Que restera-t-il du protocole de Kyoto après le sommet de Copenhague ? Le nom, la forme, la philosophie générale ou seulement quelques bribes? À deux mois du «rendez-vous de la planète» sur le climat, le sujet déchaîne les passions à Bangkok.

L'un des enjeux centraux du rendez-vous danois est de renouveler -et surtout de renforcer- les engagements contraignants souscrits à Kyoto pour la période 2008-2012. Conclu en décembre 1997, le protocole impose aux 37 pays industrialisés qui l'ont ratifié et à l'UE de réduire leurs émissions de six substances responsables du réchauffement, au premier rang desquels le CO2.
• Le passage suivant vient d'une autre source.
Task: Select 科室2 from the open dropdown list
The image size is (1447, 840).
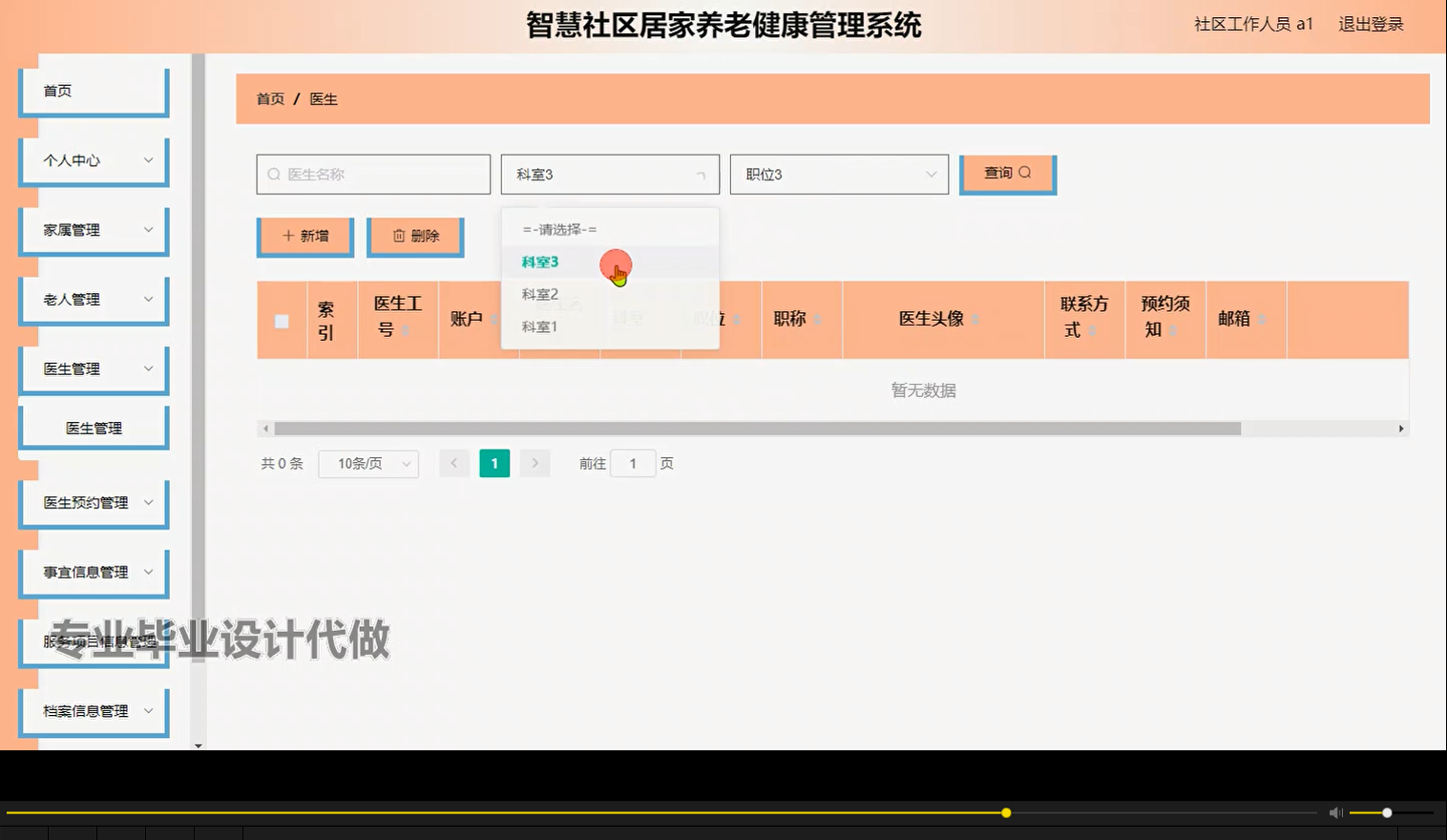Action: point(539,294)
Les pays en développement, Chine et Inde en tête, qui en sont exonérés, tiennent à ce protocole qui offre une «paroi étanche», selon les termes d'un négociateur, entre les pays du nord, qui ont une responsabilité «historique» dans l'accumulation de CO2 dans l'atmosphère, et le reste de la planète.

Mais les États-Unis et plusieurs autres pays -Australie et Canada notamment- souhaitent tourner la page.

L'UE martèle pour sa part son attachement aux acquis de Kyoto, tout en soulignant la nécessité de trouver un moyen d'intégrer les Américains, restés trop longtemps à l'écart.

Depuis plusieurs jours à Bangkok, où se poursuivent les négociations sous l'égide de l'ONU, la Chine accuse les pays du nord de changer les règles du jeu en essayant de tuer ce protocole. «Ce n'est pas une façon honnête de mener des négociations», fulmine Yu Qingtai, son ambassadeur climat.

Les États-Unis, traumatisés par un protocole qu'ils ont signé mais qui n'a jamais été ratifié par le Congrès, ont été on ne peut plus clair: «nous avons une proposition qui couvre de nombreux points contenus dans ce protocole, mais ce n'est pas Kyoto», a expliqué à l'AFP Jonathan Pershing, numéro deux de la délégation américaine.

Est-il, dès lors, possible de trouver un terrain d'entente ?

Selon Yvo de Boer, plus haut responsable du climat aux Nations unies, l'une des questions désormais débattue est de savoir s'il est possible «d'extraire certaines parties de Kyoto et (de) les mettre dans un nouvel accord».

Mais nombre de négociateurs redoutent que le modèle proposé par les Américains n'introduise une trop grande flexibilité et ne permette pas d'enrayer l'envolée du thermomètre planétaire.

«Les propositions américaines sur la table sont d'une ambition trop faible pour les pays développés», estime Emmanuel Guérin, de l'Institut du développement durable et des relations internationales (IDDRI).

Si elles étaient retenues, «cela reviendrait à afficher dans une partie du texte un objectif global pour limiter le réchauffement et, dans l'autre, simplement additionner ce que chaque pays peut faire», estime-t-il.

«On s'apercevra très vite qu'il y aura un décalage énorme entre les deux. C'est assez hypocrite».

Pour Dessima Williams, à la tête de l'Alliance des petits États insulaires (Aosis), qui redoutent d'être dévastés par la montée des eaux, parler de l'architecture de l'accord aujourd'hui, «c'est mettre la charrue avant les boeufs».

«Nous voulons des engagements rigoureux sur les réductions d'émissions (de gaz à effet de serre) et des financements adéquats pour l'adaptation», explique-t-elle.

Comment interpréter alors l'énergie déployée par les Américains pour présenter un accord déconnecté de Kyoto ?

«Peut-être que les États-Unis veulent faire oublier qu'ils n'ont pas encore d'efforts de réduction à nous proposer», répond Brice Lalonde, ambassadeur de France pour le climat.